Brookfield Township owns the field shown behind the administration building, which is at bottom left. Contributed photo.

Brookfield Township owns the field shown behind the administration building, which is at bottom left. Contributed photo.

When Brookfield trustees bought vacant property to the west of the administration building in 2000 to expand the township cemetery, but did not plan to develop it immediately, they opened it up to crop farming.

At first, no rental fee was charged, but the trustees now get about $350 to farm about eight of the 13.11 acres, said township Road Supt.

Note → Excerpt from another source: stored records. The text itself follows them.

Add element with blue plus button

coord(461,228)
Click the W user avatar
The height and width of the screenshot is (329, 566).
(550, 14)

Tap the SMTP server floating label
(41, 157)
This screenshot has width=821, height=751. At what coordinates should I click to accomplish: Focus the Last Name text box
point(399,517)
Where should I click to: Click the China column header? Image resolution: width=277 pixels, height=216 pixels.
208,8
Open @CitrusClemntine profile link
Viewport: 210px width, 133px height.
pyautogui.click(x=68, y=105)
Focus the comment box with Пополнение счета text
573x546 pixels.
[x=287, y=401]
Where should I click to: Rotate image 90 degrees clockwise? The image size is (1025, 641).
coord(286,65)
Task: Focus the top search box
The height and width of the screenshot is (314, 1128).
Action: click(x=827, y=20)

Jaime Fredenburg.

For the time being, the property will not be farmed as the trustees have learned it’s illegal to make money from a tax-exempt property, said Trustee Dan Suttles.

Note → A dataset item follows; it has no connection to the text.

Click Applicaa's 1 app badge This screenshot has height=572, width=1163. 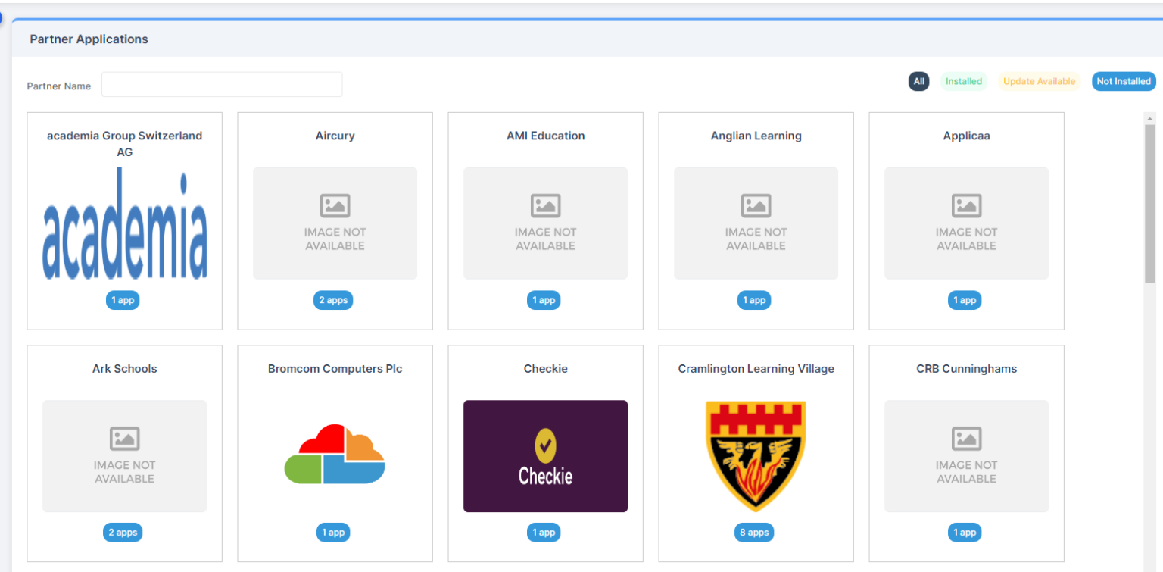[965, 300]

Fredenburg said he likes that the property is farmed because it controls the growth of vegetation, levels it out and drains some of the wetter sections, and would favor an arrangement, such as giving up the tax-exempt status or allowing it to be farmed for free, that keeps it active.

Suttles said he doesn’t want to lose the tax-exempt status – he said it would be “cumbersome” for a future board of trustees to request tax-exempt status if the cemetery is ever developed – or pay the about $1,000 a year in taxes if they let the tax-exempt status fall off. He also said he does not want to jeopardize the township’s request for tax-exempt status for a parcel on Wood Street that would be used as an entrance to the cemetery.

Trustee Mark Ferrara said he would like to maintain the “win-win” status the property has now, but the trustees agreed not to have the property farmed while they continue to explore options.

Suttles later noted that he discussed the matter with a representative Trumbull County Prosecutor’s Office, who recommended that the township abide by the county auditor’s recommendation that it not be farmed for rent.

Police Chief Aaron Kasiewicz has since asked the trustees if it would be OK to research placing a police shooting range on the property. While Suttles expressed reservations about the impact a shooting range would have on the neighborhood to the north of the property, he said he was not against research. Ferrara and Trustee Shannon Devitz said they liked the idea and encouraged Kasiewicz to bring back a proposal.